*Text excerpt*
BEGIN

How to Get Started with the Model

Set up the environment (using env_setup.sh):

conda create -n prompt_cam python=3.10
conda activate prompt_cam
source env_setup.sh

Download a checkpoint from this repository (see Training Data table below) and place it in checkpoints/{backbone}/{dataset}/model.pt. Then visualize class-specific attention maps by running:

CUDA_VISIBLE_DEVICES=0 python visualize.py \
    --config ./experiment/config/prompt_cam/dino/cub/args.yaml \
    --checkpoint ./checkpoints/dino/cub/model.pt \
    --vis_cls 23

Output heatmaps are saved to visualization/dino/cub/class_23/.

For an interactive experience, see the Colab demo or demo.ipynb.

Training Details

Training Data

Each checkpoint is trained on the official training split of its respective dataset.

END

*Input material*

BEGIN

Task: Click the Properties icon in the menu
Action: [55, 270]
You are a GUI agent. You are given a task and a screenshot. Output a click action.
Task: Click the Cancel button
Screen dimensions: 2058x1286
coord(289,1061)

END

*List of tasks*
**A)** In the records, update the part that opens with the line containing "You are a GUI" and closes with the end of the records, replacing "Cancel" with "Close" and keeping everything else unchanged. Reproduce only that part.
**B)** Go on with the text on getting started with the model, beginning right after its final sentence.
The text and the records are independent materials and have no connection to each other.

*Response list*
**A)**
You are a GUI agent. You are given a task and a screenshot. Output a click action.
Task: Click the Close button
Screen dimensions: 2058x1286
coord(289,1061)

**B)**
Backbone	Dataset	Checkpoint
DINO (ViT-B/16)	CUB-200-2011	Prompt_CAM_checkpoint_dino_cub.pt
DINO (ViT-B/16)	Stanford Cars	Coming soon
DINO (ViT-B/16)	Stanford Dogs	Coming soon
DINO (ViT-B/16)	Oxford-IIIT Pet	Coming soon
DINO (ViT-B/16)	Birds-525	Coming soon
DINOv2 (ViT-B/14)	CUB-200-2011	Coming soon
DINOv2 (ViT-B/14)	Stanford Dogs	Coming soon
DINOv2 (ViT-B/14)	Oxford-IIIT Pet	Coming soon

Training Procedure

Only the class-specific prompt tokens are trained; the pretrained ViT backbone weights are kept frozen. The number of prompt tokens equals the number of classes in the dataset.

Dataset images are organized as:

dataset_name/
├── train/
│   ├── 001.ClassName/
│   │   ├── img1.jpg
│   │   └── ...
│   └── ...
└── val/
    ├── 001.ClassName/
    │   ├── img2.jpg
    │   └── ...
    └── ...

Please see the Data Preparation section of our GitHub repository for more details on training and validation setup, including preprocessing scripts.

Preprocessing

Step	Train	Val
Resize	240 × 240	224 × 224
Crop	RandomCrop 224 × 224	—
Flip	RandomHorizontalFlip	—
Normalize	ImageNet Inception mean/std	ImageNet Inception mean/std

Training Hyperparameters

Hyperparameter	Value
Optimizer	SGD
Learning rate	0.001 – 0.005 (dataset-dependent)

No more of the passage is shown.